What Airport Security Teaches Us About The “Secular” Public Square

12 December 2019

2.6 MINS

You can’t board an aircraft without going through airport security.

Everyone and everything that enters the plane is screened. Your luggage. Your backpack. Even you. Nothing gets through without security’s permission.

They’re the gatekeepers.

Now airport security is a powerful metaphor for understanding how our public square operates. That is, entering the secular public square is like going through airport security.

Especially if you’re religious.

Author Jonathan Leeman explains:

Imagine an airport metal detector standing at the entrance of the public square, which doesn’t screen for metal but for religion. The machine beeps anytime someone walks through it with a supernatural big-G God hiding inside one of their convictions, but it fails to pick up self-manufactured or socially constructed little-g gods.

He continues:

Into this public square the secularist, the materialist, the Darwinist, the consumerist, the elitist, the chauvinist, [the communist], and…the fascist can all enter carrying their gods with them, like whittled wooden figures in their pockets.

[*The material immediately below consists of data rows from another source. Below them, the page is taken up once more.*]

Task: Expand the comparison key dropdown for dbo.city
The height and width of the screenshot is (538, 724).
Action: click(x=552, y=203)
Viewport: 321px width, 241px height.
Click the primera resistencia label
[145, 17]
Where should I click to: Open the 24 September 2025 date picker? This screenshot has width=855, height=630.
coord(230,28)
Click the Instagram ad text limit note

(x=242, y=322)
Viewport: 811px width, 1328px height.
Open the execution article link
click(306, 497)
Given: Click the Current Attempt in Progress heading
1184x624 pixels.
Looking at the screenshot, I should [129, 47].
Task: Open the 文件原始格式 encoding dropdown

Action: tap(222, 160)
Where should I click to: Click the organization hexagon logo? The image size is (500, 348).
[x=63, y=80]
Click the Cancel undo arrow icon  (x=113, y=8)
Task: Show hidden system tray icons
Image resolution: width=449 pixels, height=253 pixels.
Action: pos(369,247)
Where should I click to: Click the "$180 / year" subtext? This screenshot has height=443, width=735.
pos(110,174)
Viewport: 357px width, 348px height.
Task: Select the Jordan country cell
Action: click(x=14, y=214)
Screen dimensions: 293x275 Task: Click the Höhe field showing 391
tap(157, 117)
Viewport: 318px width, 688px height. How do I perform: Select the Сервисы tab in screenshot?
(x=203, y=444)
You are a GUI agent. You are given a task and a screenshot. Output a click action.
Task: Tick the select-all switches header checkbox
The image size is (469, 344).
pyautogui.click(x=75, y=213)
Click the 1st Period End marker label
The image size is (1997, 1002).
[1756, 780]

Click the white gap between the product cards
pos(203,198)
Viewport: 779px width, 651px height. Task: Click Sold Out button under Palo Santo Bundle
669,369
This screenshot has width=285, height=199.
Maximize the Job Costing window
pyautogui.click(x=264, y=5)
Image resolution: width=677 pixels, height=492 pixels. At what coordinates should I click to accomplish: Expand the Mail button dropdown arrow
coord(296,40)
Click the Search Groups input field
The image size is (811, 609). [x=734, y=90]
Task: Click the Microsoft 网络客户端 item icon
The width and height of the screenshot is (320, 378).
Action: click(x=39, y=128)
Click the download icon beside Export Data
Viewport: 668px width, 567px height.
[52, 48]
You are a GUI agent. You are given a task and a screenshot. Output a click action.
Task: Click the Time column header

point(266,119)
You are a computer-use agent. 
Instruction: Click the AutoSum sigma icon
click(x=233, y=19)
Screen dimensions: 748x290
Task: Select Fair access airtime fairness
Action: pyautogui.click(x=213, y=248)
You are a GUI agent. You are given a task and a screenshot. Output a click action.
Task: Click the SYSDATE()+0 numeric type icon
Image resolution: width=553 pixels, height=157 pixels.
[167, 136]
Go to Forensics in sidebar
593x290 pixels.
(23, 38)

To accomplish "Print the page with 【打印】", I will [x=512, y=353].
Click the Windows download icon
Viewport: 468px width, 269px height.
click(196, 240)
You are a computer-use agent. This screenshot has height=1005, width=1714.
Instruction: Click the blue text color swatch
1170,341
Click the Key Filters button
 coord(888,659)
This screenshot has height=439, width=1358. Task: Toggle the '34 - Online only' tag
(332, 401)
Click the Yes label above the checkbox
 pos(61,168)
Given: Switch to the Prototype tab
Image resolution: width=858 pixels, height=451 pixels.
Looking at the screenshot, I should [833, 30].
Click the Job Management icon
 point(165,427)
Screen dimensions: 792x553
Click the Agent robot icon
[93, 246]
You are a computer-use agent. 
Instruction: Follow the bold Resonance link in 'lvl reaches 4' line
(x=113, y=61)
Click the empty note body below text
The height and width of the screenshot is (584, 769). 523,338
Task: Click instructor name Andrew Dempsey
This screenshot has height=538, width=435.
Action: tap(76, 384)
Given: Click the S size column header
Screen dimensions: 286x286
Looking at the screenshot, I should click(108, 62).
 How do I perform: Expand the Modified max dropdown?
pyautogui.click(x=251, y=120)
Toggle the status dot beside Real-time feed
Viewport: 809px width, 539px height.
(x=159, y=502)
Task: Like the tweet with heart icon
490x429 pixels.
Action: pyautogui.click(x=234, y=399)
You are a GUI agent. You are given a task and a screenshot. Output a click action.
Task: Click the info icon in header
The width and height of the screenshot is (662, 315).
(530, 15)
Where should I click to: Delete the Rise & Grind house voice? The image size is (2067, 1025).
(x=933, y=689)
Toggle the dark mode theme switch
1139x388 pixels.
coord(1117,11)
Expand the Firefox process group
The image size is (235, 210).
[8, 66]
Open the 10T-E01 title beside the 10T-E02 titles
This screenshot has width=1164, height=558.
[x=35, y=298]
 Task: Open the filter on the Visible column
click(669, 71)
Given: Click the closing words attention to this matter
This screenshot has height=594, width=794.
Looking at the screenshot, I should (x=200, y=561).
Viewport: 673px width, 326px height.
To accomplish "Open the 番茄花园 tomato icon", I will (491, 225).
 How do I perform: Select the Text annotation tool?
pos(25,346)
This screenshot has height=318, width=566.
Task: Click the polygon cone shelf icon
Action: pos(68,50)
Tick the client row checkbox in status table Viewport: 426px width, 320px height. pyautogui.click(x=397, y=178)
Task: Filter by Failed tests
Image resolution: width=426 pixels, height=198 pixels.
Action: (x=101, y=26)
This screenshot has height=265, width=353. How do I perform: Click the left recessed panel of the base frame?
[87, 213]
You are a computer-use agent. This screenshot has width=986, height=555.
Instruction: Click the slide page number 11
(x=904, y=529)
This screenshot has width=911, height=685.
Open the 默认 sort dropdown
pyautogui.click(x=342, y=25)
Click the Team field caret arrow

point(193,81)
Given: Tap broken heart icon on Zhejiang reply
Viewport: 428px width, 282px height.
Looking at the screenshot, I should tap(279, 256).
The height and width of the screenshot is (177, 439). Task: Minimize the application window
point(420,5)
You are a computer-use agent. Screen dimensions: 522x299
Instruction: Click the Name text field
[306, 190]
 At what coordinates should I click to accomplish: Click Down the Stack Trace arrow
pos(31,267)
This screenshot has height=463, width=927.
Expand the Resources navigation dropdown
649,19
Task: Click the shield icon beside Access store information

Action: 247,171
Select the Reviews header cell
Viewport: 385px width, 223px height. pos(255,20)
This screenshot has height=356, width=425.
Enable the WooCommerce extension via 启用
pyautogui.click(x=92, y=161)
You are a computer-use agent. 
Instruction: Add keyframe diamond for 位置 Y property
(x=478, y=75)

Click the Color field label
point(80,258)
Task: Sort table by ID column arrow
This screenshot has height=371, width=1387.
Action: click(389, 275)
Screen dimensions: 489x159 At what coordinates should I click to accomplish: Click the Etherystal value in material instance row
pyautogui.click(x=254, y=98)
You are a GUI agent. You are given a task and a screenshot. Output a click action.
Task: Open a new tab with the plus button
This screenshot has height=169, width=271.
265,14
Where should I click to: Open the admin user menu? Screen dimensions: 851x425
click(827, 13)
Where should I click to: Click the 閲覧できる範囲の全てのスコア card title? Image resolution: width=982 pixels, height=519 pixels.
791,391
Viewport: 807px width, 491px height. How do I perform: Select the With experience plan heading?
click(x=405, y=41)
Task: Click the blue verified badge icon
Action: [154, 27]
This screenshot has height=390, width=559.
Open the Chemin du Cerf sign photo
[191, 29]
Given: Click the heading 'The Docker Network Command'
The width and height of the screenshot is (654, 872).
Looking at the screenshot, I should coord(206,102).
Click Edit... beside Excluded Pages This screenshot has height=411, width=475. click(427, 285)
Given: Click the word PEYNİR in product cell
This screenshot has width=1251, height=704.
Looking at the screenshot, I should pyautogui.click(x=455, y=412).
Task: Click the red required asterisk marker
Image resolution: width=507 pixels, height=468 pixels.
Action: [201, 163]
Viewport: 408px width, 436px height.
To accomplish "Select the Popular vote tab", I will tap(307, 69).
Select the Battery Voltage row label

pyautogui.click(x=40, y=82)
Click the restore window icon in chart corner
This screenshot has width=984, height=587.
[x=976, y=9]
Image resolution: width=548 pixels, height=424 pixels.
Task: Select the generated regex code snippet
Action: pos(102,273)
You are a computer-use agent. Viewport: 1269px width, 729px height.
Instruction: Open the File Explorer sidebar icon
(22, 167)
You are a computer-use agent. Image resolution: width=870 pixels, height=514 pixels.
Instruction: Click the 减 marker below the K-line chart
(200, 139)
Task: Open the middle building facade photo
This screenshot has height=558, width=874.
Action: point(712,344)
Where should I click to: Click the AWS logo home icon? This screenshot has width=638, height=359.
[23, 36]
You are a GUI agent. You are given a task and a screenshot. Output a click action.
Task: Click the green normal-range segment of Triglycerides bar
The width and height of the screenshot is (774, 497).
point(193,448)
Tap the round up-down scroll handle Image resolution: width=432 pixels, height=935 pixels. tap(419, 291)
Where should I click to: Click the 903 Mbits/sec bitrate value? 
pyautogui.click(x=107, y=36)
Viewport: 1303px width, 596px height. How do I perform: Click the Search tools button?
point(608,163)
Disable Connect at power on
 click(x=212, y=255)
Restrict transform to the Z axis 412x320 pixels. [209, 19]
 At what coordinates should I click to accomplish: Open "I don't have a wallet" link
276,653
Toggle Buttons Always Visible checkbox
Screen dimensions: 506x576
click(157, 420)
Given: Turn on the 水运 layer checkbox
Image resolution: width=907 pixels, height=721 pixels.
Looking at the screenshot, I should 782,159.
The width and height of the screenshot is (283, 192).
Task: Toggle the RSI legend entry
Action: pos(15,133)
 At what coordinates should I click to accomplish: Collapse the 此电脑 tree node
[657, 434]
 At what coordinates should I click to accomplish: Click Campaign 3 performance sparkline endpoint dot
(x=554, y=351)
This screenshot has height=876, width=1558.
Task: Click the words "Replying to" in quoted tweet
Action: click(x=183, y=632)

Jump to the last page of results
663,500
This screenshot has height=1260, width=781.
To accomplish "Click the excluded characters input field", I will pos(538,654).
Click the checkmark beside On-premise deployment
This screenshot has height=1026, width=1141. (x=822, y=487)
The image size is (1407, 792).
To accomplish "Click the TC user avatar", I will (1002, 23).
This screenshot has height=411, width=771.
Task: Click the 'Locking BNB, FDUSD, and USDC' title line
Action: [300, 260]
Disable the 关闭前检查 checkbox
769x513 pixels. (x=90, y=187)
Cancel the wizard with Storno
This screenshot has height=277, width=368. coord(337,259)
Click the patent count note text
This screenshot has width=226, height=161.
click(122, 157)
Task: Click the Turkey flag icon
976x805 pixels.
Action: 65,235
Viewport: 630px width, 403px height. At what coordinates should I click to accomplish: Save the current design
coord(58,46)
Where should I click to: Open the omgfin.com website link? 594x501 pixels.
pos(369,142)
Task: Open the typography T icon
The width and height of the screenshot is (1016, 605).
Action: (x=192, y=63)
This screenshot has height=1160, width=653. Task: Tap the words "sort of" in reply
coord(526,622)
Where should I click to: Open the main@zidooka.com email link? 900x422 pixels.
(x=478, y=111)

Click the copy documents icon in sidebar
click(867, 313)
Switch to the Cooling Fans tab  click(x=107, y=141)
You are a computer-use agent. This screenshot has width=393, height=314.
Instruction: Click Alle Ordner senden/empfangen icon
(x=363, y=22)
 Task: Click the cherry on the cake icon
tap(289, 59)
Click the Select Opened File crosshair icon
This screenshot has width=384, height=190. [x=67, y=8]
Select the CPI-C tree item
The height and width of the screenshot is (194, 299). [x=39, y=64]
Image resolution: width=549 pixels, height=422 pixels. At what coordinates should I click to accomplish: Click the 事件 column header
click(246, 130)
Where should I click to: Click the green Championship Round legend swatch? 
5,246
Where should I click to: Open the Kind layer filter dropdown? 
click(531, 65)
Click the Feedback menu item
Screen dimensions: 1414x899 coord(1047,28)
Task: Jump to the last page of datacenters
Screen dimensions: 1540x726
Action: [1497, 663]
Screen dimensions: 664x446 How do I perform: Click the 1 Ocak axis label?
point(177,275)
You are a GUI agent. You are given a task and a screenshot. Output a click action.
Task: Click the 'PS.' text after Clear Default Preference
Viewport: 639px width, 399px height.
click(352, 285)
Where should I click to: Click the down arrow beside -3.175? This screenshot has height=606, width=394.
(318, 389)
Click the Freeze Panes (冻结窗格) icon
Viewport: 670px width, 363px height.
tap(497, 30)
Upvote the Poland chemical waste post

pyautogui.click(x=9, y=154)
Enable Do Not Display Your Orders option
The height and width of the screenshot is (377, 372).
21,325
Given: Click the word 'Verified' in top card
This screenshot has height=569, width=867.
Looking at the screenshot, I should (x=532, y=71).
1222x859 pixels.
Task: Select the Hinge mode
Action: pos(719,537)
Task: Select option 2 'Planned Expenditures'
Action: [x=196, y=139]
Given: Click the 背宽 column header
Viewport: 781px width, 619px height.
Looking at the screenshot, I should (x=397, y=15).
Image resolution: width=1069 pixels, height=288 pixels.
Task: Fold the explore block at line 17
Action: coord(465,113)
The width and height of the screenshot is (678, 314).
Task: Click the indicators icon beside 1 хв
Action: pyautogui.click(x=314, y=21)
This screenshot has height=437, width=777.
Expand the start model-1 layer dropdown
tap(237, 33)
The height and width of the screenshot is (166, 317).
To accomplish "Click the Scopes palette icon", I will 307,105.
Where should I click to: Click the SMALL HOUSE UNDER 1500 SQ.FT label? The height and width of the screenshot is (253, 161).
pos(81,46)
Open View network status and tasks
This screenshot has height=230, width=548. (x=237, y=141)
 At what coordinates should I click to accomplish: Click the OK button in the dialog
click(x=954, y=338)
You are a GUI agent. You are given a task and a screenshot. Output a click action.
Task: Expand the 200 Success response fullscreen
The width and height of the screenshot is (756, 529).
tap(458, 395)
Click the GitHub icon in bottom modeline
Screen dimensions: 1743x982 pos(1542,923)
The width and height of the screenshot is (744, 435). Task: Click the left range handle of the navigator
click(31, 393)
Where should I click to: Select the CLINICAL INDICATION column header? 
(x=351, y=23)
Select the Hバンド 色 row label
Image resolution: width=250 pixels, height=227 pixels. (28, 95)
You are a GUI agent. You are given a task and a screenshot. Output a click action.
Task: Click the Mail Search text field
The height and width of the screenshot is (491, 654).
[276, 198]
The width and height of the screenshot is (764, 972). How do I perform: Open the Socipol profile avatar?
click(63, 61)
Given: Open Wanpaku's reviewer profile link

Not so the Christians or Jews. Their conviction that murder is wrong because all people are made in God’s image might as well be a semiautomatic.

He concludes:

What this means, of course, is that the public square is inevitably slanted toward the secularist and materialist. Public conversation is ideologically rigged. The secularist can bring his or her god. I cannot bring mine because his name starts with a capital letter and I didn’t make him up.’ [1]

Leeman nails it. Our modern secular world is operating under an artificial distinction between formal religion (e.g. Christianity) and secular ideologies (a.k.a. beliefs). Secular beliefs are by and large welcome into this public square (and can be imposed on others as long as you get enough votes) but formal religious views are anathema.

The secular gatekeepers don’t want religion in public.

Of course, some religious views are welcome – especially if they align with the more ‘woke’ concerns of the cultural Left:

But any religious view that publicly upholds classical views of marriage or hell is likely to be silenced (Israel Folau, anyone?).

Calling the Ideological Bluff

So how should Christians behave in this environment?
First, let us not be silent. The last thing Gospel proclamation needs is permission from secular gatekeepers. The risen Lord Jesus Christ isn’t beholden to the whims of earthly powers.

Second, don’t be shy about showing up the inconsistency of the secular distinction between religion and ideology. All our moral and political views – especially views about right and wrong (justice) – are ultimately based on beliefs, or ‘faith commitments’. Whether the Christian’s beliefs or the Atheist’s beliefs. We can’t escape this. Our views on these issues can’t be proven by science or reason alone. There’s always a faith element involved.

And thankfully many secular philosophers are also coming to see the inconsistency. As Harvard philosopher Michael Sandel has noted about the topic of justice:

Justice is inescapably judgmental. Whether we’re arguing about financial bailouts…surrogate motherhood or same-sex marriage, affirmative action or…CEO pay…questions of justice are bound up with competing notions of honor and virtue, pride and recognition. Justice is not only about the right way to distribute things. It is also about the right way to value things.’ [2]

And “valuing things” is always based on beliefs about the purposes of life, human nature, right and wrong – all of which are moral and ‘religious’.

So the next time a co-worker or family member tells you to keep your religious views private, gently ask them if they could show the scientific or rational proof for their particular views. It will make for an illuminating conversation.

[1] Jonathan Leeman, Political Church – The Local Assembly as Embassy of Christ’s Rule (Downers Grove, IL: IVP, 2016), 14.

[2] Michael Sandel, Justice: What’s The Right Thing To Do? (London: Penguin, 2009), 261.